Un ecosistema unico da preservare
Vignanotica non è solo una spiaggia: è un vero e proprio ecosistema costiero. Le alte scogliere ospitano specie di flora e fauna rare, mentre le acque limpide sono rifugio di pesci e molluschi locali. La vegetazione mediterranea, con ginepri e macchia profumata, accompagna ogni passo lungo i sentieri che conducono alla cala. Qui, il turismo sostenibile è fondamentale: rispettare la flora e non disturbare la fauna è un piccolo ma essenziale gesto per preservare questo ambiente fragile.
Percorsi sostenibili: dal sentiero alla spiaggia
Il viaggio verso Vignanotica è parte dell’avventura. Il sentiero principale parte dal borgo di Mattinata e si snoda tra boschi e panorami mozzafiato sul mare Adriatico. Questo percorso, lungo circa 20-30 minuti a piedi, permette di vivere la bellezza del territorio senza utilizzare mezzi motorizzati, riducendo l’impatto ambientale e valorizzando il concetto di slow travel.

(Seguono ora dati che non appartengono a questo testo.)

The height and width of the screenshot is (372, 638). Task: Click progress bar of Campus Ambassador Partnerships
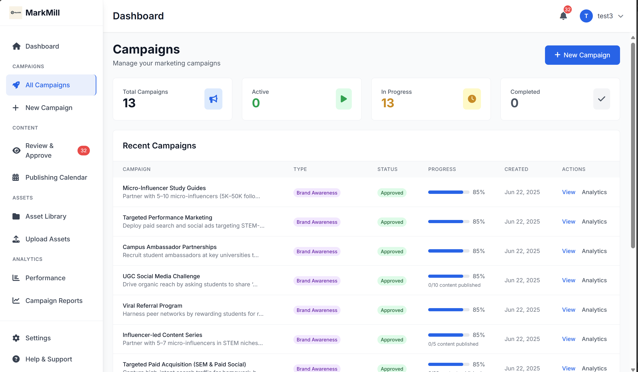pos(448,251)
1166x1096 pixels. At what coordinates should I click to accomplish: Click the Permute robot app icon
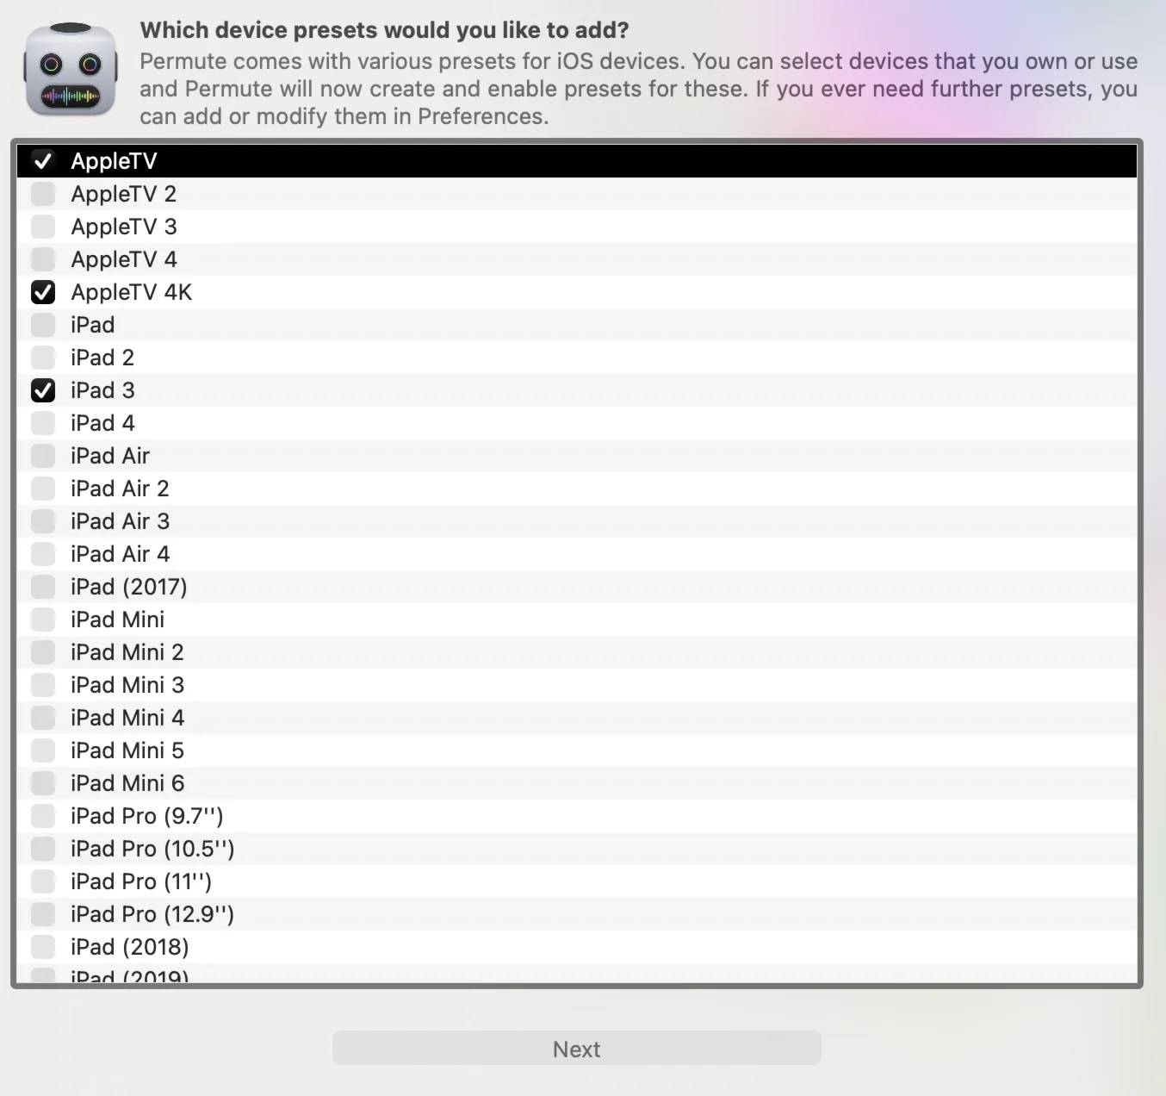pyautogui.click(x=71, y=70)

Lungo il cammino è possibile osservare la flora autoctona, praticare il birdwatching o semplicemente lasciarsi incantare dal contrasto tra le scogliere candide e il mare turchese. La manutenzione del sentiero è spesso curata da associazioni locali impegnate nel turismo responsabile, sensibilizzando i visitatori sul rispetto della natura.
Attività eco-friendly da fare a Vignanotica

- Snorkeling consapevole: esplorare le acque cristalline senza disturbare la fauna marina.
- Birdwatching: osservare uccelli marini come gabbiani e cormorani.
- Fotografia naturalistica: catturare panorami e dettagli della flora senza alterare l’ambiente.
- Partecipare a iniziative di pulizia della spiaggia organizzate da associazioni local
Consigli per un turismo sostenibile
Per godere della spiaggia nel massimo rispetto dell’ambiente, ecco alcuni consigli pratici:
- Raggiungere la spiaggia a piedi o in bicicletta, evitando auto e mezzi a motore nelle aree protette.
- Portare con sé rifiuti e utilizzare borracce e contenitori riutilizzabili per ridurre plastica e scarti.
- Rispettare la flora e la fauna: evitare di raccogliere piante o disturbare gli animali.
- Scegliere guide o tour locali che promuovano attività ecocompatibili e valorizzino il territorio.
Dove dormire e mangiare in modo sostenibile
Nei dintorni si trovano agriturismi e B&B eco-friendly, che promuovono prodotti locali e biologici: olio extravergine, vino, formaggi, ortaggi stagionali, pane fatto in casa e pizza cotta in forni tradizionali. Scegliere strutture sostenibili significa sostenere l’economia locale, valorizzare le tradizioni gastronomiche del territorio e vivere un’esperienza di viaggio più consapevole.
Itinerari alternativi per gli amanti della natura

Chi desidera esplorare il Gargano può abbinare la visita a Vignanotica con:
- Il Parco Nazionale del Gargano, per trekking immersi nei boschi e panorami spettacolari.
- Piccoli borghi come Mattinata o Peschici, ideali per scoprire tradizioni locali e artigianato sostenibile.
- Sentieri costieri che collegano altre calette nascoste, perfetti per un turismo lento e responsabile.
Vivere l’esperienza slow travel a Vignanotica

Vignanotica è la destinazione perfetta per chi cerca connessione con la natura, tranquillità e rispetto ambientale. Passeggiare lungo la spiaggia, ascoltare il rumore delle onde e osservare il volo dei gabbiani diventa un’esperienza di vera immersione nella biodiversità del Gargano.
Un itinerario sostenibile non significa solo ridurre l’impatto ambientale, ma anche imparare ad apprezzare la bellezza naturale con occhi attenti e rispettosi, contribuendo a preservare questo patrimonio unico per le generazioni future.